Supplied material -
:::

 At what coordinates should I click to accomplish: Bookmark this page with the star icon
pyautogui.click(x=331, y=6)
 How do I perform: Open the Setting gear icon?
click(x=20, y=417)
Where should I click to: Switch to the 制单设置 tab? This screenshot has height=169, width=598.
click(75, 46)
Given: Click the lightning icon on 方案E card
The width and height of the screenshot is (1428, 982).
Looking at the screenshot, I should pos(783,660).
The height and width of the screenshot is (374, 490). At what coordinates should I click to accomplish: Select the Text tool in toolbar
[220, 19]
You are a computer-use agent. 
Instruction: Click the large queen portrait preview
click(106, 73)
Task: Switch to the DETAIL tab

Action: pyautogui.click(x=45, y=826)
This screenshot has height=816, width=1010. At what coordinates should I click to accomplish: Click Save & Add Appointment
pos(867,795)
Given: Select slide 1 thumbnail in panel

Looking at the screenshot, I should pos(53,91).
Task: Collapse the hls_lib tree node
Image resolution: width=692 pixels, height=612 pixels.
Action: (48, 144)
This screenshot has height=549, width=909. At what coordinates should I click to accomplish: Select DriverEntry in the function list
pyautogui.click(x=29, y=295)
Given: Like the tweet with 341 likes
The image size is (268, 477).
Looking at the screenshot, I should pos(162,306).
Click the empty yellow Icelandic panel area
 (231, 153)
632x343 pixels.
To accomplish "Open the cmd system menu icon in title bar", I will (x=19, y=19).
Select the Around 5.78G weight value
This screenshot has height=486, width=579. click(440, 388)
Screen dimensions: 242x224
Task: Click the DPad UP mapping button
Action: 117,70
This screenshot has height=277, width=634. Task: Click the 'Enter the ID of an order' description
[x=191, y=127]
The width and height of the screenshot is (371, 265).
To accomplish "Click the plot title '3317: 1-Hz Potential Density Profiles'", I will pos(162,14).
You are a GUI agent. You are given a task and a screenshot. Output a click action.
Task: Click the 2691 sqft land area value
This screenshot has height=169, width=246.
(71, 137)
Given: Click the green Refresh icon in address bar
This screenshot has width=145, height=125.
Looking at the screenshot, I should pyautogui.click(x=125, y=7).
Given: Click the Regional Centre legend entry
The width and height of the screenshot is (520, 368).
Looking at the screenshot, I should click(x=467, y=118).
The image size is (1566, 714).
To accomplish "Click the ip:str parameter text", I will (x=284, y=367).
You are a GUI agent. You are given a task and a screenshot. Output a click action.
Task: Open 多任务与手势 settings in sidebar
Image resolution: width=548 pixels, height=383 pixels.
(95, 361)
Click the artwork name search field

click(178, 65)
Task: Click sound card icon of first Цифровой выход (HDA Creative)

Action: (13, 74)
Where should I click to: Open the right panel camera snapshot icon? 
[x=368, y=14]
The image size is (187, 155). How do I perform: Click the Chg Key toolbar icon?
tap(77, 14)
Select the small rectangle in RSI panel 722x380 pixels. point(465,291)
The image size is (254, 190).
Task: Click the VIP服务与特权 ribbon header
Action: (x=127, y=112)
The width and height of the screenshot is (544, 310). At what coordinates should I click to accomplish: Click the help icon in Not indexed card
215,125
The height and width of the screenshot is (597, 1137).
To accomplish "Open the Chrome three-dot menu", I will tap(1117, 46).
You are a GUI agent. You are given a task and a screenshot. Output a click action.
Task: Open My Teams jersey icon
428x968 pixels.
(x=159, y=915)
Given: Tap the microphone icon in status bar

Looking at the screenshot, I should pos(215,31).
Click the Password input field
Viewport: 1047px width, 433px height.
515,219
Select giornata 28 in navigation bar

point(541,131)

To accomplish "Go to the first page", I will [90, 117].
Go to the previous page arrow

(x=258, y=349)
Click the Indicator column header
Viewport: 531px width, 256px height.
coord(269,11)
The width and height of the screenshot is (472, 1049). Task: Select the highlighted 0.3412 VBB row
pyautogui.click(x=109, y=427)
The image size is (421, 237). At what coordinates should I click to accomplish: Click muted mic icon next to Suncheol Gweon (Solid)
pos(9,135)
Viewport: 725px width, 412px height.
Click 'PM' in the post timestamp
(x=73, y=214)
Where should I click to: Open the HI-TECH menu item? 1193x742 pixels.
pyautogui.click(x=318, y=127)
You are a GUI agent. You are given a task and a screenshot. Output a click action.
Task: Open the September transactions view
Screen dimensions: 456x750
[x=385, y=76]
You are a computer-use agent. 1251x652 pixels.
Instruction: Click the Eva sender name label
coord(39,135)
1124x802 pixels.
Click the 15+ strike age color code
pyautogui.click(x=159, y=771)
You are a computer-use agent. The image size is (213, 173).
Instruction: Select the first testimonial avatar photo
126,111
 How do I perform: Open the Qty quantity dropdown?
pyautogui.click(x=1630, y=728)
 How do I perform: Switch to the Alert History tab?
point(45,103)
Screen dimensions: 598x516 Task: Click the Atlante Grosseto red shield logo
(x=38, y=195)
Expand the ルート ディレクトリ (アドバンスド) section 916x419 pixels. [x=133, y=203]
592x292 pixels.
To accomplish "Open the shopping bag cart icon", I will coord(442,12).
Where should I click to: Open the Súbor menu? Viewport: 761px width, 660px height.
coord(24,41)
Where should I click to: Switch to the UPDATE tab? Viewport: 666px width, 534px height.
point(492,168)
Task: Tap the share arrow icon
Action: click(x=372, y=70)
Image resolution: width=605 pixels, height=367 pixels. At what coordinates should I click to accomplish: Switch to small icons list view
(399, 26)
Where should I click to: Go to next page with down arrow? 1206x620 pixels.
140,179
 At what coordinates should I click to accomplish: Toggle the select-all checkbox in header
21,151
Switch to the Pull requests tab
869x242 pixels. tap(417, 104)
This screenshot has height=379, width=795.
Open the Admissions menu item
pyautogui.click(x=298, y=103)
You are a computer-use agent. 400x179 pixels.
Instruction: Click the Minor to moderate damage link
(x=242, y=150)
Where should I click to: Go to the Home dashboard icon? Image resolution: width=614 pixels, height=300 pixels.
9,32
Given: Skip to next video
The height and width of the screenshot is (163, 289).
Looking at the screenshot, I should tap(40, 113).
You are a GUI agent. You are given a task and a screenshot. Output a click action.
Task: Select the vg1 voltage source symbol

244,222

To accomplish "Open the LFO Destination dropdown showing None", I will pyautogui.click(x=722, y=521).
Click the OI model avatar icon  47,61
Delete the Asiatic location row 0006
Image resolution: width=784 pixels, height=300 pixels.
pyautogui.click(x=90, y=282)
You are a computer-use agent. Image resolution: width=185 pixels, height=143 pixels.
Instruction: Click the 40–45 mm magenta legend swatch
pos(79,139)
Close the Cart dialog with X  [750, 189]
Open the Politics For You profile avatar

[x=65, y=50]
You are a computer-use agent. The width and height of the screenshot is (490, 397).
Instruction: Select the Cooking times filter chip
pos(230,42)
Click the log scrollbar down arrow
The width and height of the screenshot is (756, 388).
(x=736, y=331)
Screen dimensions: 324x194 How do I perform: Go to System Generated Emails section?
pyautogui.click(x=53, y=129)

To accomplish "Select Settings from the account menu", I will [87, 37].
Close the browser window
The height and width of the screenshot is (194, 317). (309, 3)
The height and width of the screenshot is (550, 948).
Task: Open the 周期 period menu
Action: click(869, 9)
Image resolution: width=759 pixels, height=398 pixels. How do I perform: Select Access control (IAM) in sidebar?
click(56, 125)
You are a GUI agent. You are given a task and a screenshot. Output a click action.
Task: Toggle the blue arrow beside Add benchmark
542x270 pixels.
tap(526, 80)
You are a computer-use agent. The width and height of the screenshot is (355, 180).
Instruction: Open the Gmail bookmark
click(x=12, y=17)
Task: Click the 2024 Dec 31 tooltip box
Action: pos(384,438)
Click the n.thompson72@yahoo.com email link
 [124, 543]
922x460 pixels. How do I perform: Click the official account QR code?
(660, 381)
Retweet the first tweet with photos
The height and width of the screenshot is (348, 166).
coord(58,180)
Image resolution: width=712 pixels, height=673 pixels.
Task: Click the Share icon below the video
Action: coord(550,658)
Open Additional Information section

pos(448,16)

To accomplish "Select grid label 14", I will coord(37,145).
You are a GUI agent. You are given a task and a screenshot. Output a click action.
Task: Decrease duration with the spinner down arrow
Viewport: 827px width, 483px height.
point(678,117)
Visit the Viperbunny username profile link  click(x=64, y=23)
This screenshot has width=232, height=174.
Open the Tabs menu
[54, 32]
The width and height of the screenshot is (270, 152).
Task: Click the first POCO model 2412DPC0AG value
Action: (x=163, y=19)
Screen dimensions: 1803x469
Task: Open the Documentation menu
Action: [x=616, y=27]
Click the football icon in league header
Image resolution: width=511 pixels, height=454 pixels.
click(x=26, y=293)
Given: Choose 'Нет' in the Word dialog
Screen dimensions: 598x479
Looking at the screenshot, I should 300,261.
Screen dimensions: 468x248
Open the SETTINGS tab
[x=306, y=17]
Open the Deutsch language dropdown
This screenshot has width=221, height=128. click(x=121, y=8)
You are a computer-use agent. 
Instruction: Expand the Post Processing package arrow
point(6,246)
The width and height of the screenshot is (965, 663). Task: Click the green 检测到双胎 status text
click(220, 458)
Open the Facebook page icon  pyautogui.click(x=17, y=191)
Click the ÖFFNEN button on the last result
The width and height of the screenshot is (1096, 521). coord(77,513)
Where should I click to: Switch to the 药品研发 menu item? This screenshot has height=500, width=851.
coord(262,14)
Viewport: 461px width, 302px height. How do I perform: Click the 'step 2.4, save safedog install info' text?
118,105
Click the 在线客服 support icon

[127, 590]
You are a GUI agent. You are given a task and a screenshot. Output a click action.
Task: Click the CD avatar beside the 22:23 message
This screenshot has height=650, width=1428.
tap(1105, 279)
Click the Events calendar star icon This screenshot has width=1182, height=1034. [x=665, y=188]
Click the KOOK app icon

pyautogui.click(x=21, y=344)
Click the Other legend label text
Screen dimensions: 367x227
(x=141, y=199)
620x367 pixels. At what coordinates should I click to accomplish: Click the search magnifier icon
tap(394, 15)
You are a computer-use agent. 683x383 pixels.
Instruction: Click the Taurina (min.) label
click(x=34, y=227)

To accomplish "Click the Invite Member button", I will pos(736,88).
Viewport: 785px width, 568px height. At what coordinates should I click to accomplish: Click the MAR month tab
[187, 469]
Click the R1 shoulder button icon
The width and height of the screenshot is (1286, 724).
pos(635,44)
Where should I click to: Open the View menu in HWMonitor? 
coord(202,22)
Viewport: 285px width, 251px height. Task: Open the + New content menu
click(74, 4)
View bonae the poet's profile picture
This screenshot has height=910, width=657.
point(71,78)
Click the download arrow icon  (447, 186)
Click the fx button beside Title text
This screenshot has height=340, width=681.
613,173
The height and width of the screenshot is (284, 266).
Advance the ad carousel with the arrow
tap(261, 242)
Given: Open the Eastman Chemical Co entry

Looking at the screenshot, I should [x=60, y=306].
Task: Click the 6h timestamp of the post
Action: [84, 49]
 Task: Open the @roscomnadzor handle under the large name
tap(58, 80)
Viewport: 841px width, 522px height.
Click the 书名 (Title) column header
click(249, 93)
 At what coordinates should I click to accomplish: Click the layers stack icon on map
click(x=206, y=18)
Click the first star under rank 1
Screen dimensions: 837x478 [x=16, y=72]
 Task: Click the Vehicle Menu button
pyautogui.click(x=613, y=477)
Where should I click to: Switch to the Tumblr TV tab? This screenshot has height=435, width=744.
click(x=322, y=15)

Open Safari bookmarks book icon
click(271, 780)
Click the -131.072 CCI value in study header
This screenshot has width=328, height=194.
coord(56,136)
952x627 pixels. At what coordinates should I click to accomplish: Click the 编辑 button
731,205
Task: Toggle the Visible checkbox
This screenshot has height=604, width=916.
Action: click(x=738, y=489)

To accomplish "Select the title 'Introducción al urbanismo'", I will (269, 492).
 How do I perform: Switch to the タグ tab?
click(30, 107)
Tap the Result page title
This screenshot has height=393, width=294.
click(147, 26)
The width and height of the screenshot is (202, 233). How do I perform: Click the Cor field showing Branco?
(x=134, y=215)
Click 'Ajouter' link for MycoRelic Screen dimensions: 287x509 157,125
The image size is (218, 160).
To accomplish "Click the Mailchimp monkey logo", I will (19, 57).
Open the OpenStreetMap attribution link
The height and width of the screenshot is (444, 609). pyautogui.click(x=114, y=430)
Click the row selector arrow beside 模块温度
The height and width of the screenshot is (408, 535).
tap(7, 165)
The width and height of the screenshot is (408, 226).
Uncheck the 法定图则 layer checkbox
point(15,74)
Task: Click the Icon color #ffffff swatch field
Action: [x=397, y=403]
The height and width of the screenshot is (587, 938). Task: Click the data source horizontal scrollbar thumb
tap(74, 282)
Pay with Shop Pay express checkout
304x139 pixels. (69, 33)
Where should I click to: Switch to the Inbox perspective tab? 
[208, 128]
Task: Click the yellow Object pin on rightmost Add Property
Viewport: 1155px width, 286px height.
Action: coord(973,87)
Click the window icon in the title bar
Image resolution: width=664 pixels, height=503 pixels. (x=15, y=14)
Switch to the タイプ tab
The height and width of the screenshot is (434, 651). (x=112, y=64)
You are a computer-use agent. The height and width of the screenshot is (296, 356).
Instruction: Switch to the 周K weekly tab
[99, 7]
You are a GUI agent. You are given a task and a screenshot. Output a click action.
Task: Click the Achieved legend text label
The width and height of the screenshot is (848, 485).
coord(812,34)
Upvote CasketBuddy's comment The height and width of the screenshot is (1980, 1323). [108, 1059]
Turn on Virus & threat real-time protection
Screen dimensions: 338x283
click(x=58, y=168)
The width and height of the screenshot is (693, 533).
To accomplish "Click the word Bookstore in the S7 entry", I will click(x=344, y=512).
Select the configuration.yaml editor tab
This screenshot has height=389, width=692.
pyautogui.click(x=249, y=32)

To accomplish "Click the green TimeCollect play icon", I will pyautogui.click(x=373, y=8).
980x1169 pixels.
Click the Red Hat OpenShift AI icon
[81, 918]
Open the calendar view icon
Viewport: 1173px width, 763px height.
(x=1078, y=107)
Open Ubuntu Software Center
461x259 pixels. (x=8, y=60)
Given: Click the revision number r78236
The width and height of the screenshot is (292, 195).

:::

Task to carry out - From the records above, copy only the lines starting with the line that holds "Click the ÖFFNEN button on the last result" and going on through the line that holds "Task: Click the CD", exactly as written.

Answer space -
Click the ÖFFNEN button on the last result
The width and height of the screenshot is (1096, 521). coord(77,513)
Where should I click to: Switch to the 药品研发 menu item? This screenshot has height=500, width=851.
coord(262,14)
Viewport: 461px width, 302px height. How do I perform: Click the 'step 2.4, save safedog install info' text?
118,105
Click the 在线客服 support icon

[127, 590]
You are a GUI agent. You are given a task and a screenshot. Output a click action.
Task: Click the CD avatar beside the 22:23 message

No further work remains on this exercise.